» Your task
Where a line holds the word "agent", copy it from the records.

Stored data entries:
%%

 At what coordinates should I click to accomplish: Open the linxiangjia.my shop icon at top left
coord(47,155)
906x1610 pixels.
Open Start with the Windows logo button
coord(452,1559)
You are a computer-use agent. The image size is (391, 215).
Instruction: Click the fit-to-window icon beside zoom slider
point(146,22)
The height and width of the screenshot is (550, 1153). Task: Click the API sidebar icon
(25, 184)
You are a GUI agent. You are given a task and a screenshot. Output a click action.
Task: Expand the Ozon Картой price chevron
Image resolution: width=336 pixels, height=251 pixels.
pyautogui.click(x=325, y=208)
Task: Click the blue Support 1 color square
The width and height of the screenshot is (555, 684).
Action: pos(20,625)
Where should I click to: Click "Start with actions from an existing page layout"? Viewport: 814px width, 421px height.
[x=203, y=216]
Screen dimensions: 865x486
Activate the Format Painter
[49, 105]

%%

» Answer to the problem
You are a computer-use agent. The image size is (391, 215).
You are a GUI agent. You are given a task and a screenshot. Output a click action.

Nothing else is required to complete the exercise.